Riporta in forma di tabella Markdown la parte dei record che si apre con la riga contenente "At what (x,y)" e si chiude con quella contenente "sidebar-item-elementor: Elementor is", entrambe comprese, con le colonne "Riga" per il numero progressivo e "Testo" per il contenuto della riga, tralasciando le righe vuote. Lascia fuori dalla risposta le immagini.
☆ ☆ ☆ ☆ ☆
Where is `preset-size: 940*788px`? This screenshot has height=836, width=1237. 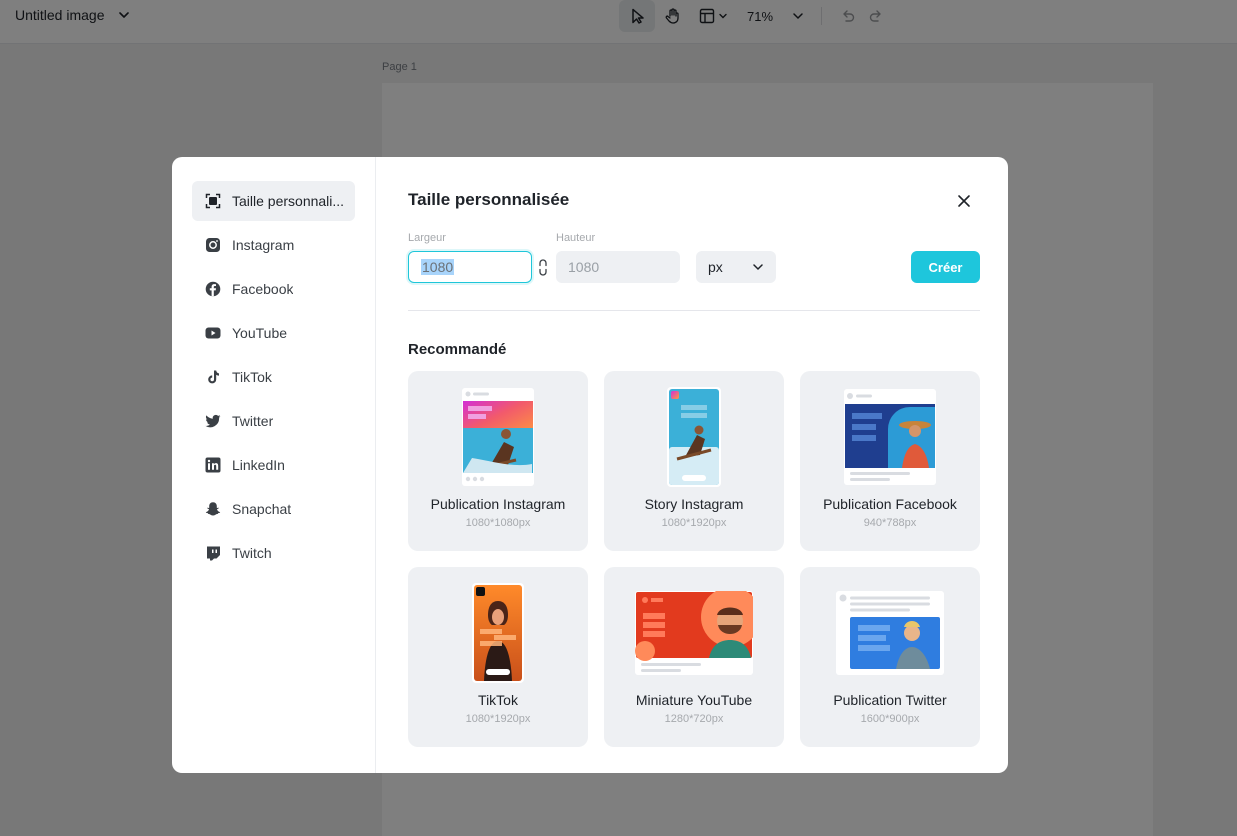 preset-size: 940*788px is located at coordinates (890, 523).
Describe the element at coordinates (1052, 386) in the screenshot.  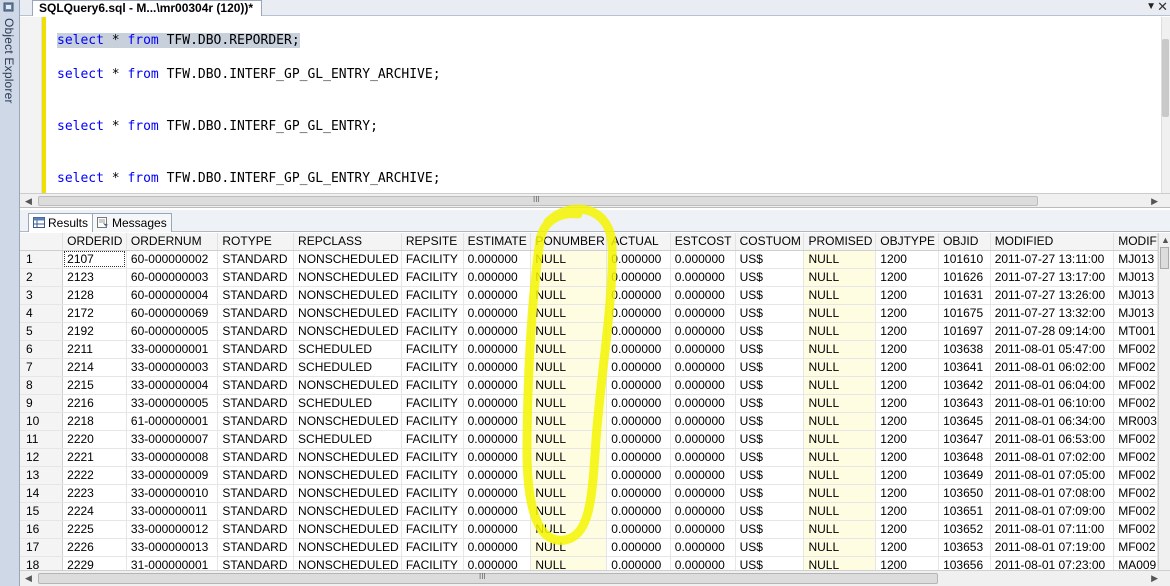
I see `cell-modified: 2011-08-01 06:04:00` at that location.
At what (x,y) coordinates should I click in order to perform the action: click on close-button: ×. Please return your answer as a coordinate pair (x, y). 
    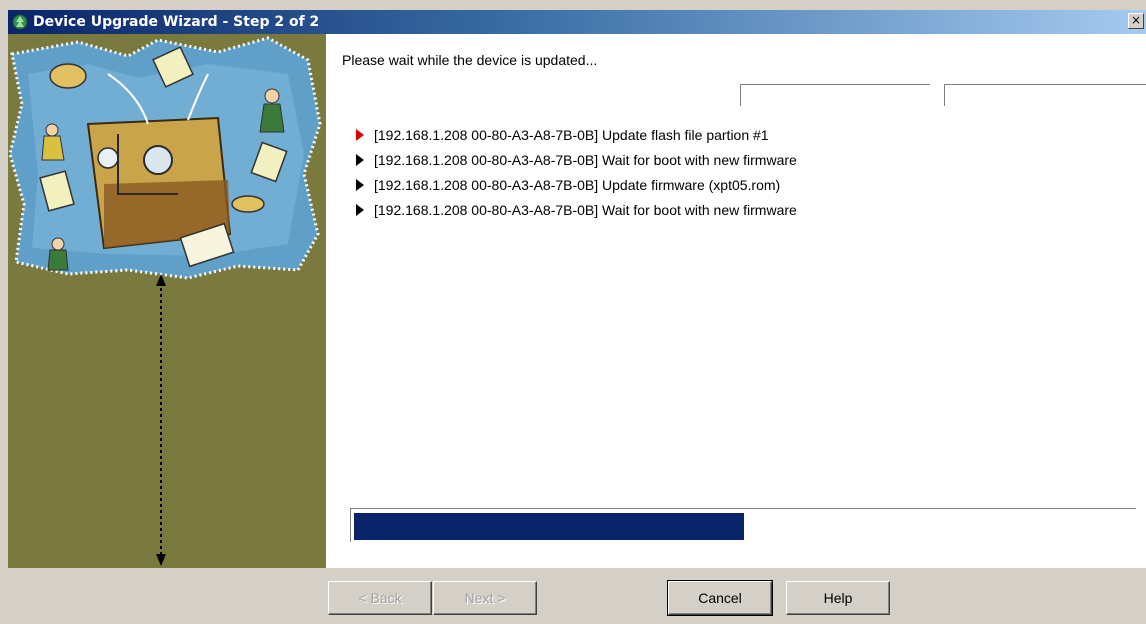
    Looking at the image, I should click on (1136, 21).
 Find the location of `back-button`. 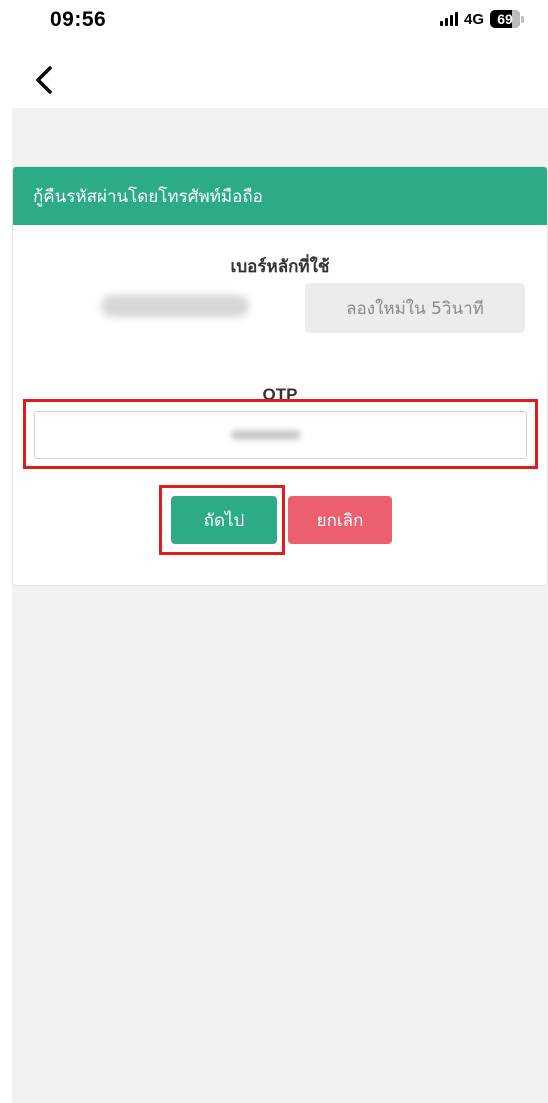

back-button is located at coordinates (44, 80).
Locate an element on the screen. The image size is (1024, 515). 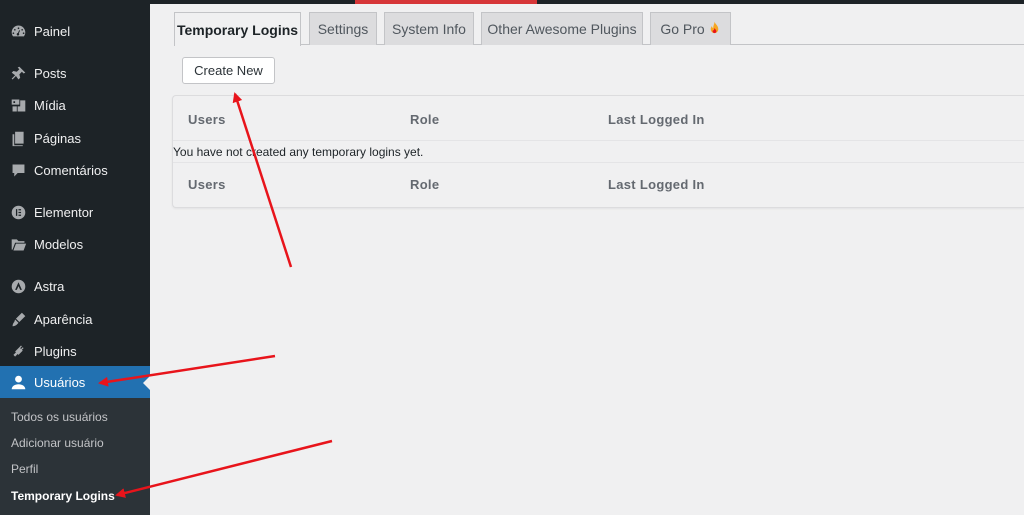
sidebar-item-elementor: Elementor is located at coordinates (75, 212).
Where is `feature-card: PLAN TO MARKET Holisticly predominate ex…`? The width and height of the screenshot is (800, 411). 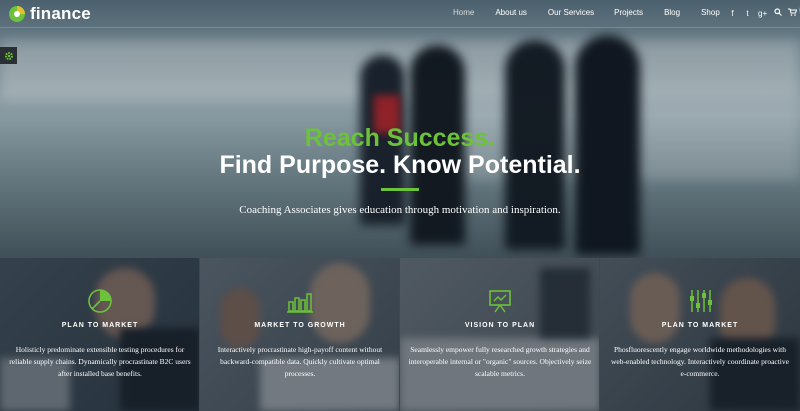
feature-card: PLAN TO MARKET Holisticly predominate ex… is located at coordinates (100, 334).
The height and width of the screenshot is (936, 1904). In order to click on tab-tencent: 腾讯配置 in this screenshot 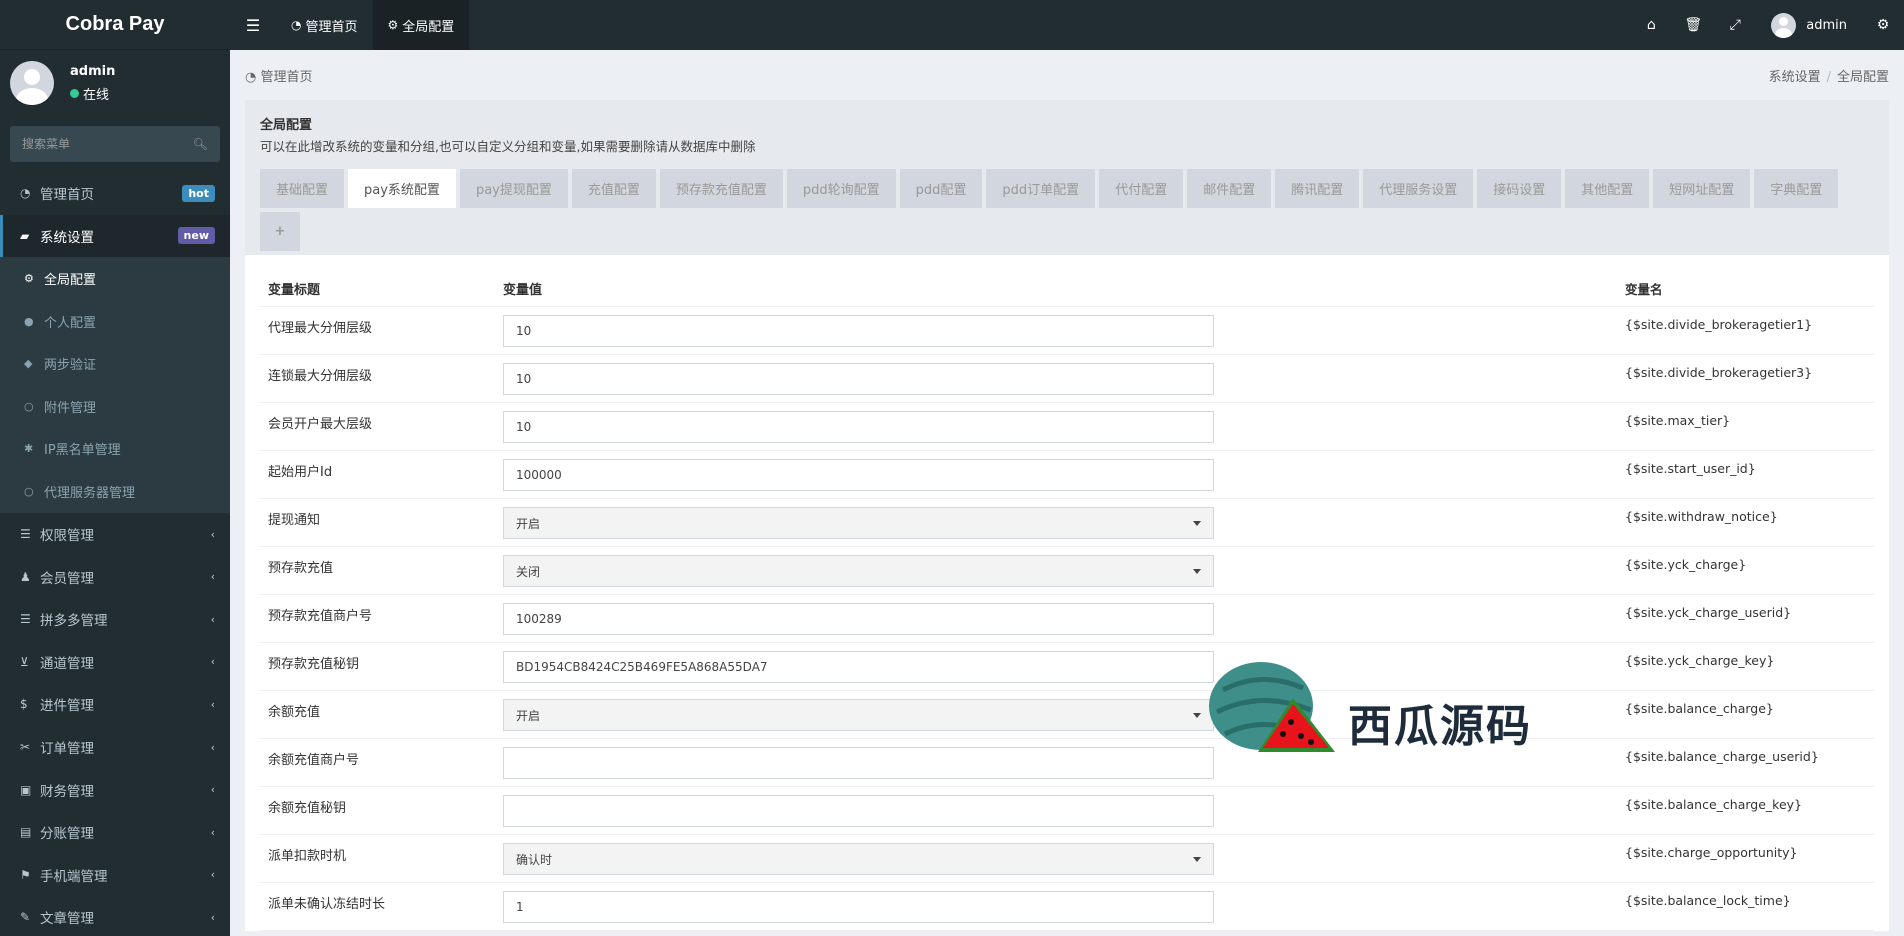, I will do `click(1318, 188)`.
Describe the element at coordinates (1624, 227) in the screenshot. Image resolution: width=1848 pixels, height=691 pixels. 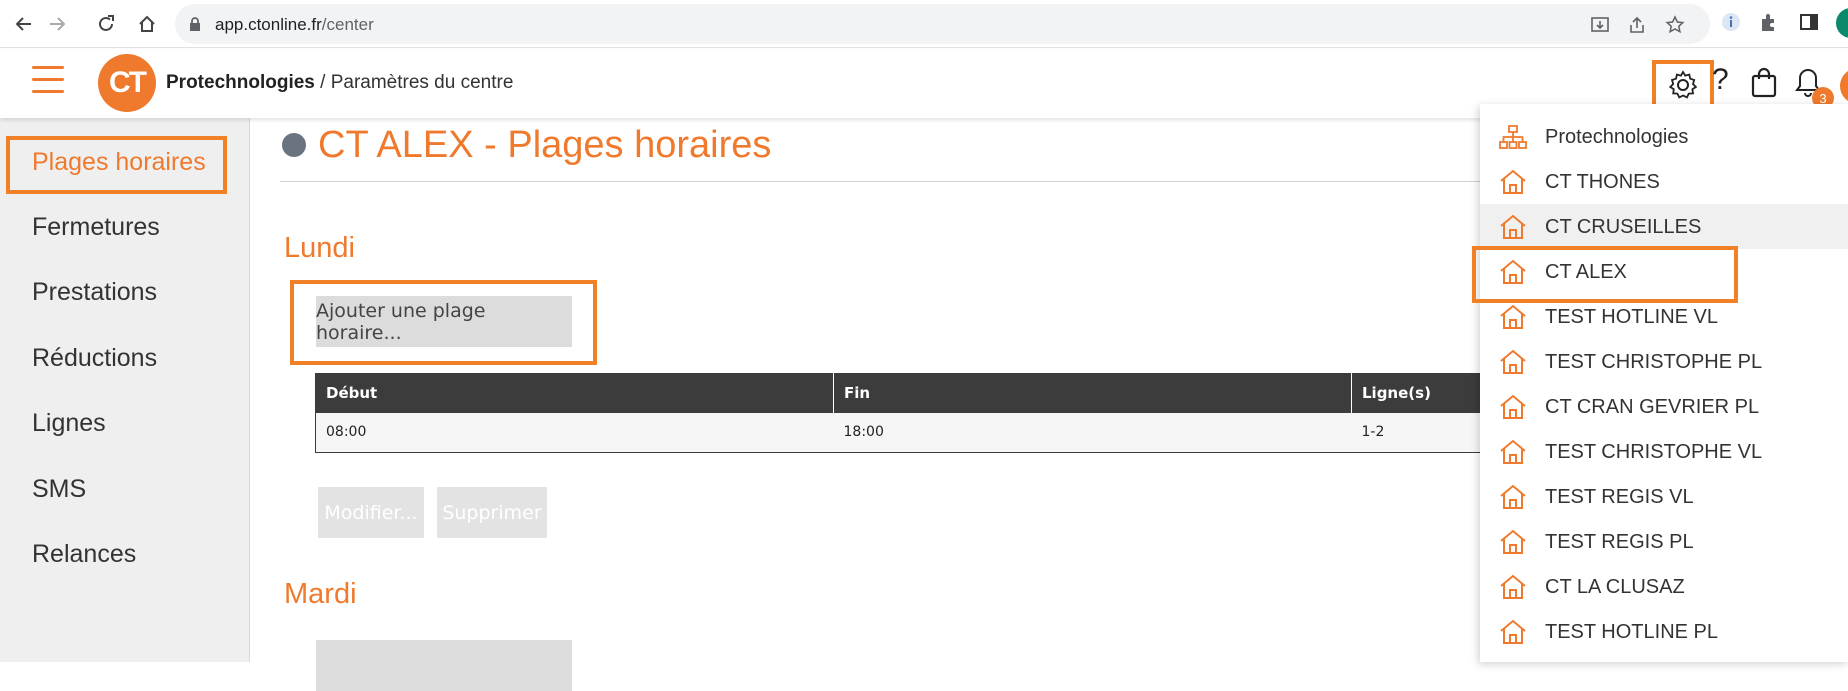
☆ ☆ ☆ ☆ ☆
◆ **Risposta all'esercizio**:
| Riga | Testo |
|---|---|
| 1 | At what (x,y) coordinates should I click in order to perform the action: click on close-button: ×. Please return your answer as a coordinate pair (x, y).  |
| 2 |     Looking at the image, I should click on (1136, 21). |
| 3 |  Find the location of `back-button`.  |
| 4 | back-button is located at coordinates (44, 80). |
| 5 | Locate an element on the screen. The image size is (1024, 515).  |
| 6 | sidebar-item-elementor: Elementor is located at coordinates (75, 212). |